§ **Work order**:
Transcribe the records word for word, starting with the first line and stopping after the line that contains "pyautogui.click(x=554, y=432)".
------ Input material ------
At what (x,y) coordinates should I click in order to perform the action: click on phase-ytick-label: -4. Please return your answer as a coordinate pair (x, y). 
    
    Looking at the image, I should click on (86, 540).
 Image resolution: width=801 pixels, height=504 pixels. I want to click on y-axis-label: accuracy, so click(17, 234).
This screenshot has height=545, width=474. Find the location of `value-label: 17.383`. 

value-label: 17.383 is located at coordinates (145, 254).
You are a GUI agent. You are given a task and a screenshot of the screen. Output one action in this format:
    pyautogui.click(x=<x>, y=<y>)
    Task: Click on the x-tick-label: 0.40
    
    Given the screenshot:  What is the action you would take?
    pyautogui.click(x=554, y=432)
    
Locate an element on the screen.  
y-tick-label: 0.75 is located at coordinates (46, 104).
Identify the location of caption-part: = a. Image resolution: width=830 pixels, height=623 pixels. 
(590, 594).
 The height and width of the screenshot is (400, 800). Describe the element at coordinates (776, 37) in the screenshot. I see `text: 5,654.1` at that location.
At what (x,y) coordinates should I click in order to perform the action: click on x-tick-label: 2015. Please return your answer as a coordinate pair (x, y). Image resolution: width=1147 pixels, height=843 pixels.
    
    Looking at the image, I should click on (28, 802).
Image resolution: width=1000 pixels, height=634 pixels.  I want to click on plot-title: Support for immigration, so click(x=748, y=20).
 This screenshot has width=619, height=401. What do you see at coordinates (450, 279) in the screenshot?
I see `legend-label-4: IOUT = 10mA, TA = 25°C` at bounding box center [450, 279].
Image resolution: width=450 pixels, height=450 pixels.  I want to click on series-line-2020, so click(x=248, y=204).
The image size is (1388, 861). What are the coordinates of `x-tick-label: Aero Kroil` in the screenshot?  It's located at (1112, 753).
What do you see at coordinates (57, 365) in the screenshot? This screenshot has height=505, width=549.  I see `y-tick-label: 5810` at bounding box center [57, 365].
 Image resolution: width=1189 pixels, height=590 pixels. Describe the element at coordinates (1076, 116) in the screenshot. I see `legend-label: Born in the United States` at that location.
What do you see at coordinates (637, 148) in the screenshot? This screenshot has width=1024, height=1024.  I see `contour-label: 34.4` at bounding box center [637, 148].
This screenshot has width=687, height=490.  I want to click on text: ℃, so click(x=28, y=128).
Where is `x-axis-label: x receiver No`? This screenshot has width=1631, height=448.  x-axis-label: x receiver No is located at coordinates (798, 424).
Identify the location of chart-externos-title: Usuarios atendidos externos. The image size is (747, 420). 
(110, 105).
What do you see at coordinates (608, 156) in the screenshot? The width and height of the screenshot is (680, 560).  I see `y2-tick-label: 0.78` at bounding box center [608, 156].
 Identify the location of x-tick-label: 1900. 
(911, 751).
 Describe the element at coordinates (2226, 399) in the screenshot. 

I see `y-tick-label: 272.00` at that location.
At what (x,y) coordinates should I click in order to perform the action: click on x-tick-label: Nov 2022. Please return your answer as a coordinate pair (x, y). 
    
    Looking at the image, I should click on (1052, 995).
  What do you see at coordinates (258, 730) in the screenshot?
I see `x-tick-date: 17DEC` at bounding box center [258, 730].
------
§ **Worked solution**:
At what (x,y) coordinates should I click in order to perform the action: click on phase-ytick-label: -4. Please return your answer as a coordinate pair (x, y). 
    
    Looking at the image, I should click on (86, 540).
 Image resolution: width=801 pixels, height=504 pixels. I want to click on y-axis-label: accuracy, so click(17, 234).
This screenshot has height=545, width=474. Find the location of `value-label: 17.383`. 

value-label: 17.383 is located at coordinates (145, 254).
You are a GUI agent. You are given a task and a screenshot of the screen. Output one action in this format:
    pyautogui.click(x=<x>, y=<y>)
    Task: Click on the x-tick-label: 0.40
    
    Given the screenshot:  What is the action you would take?
    pyautogui.click(x=554, y=432)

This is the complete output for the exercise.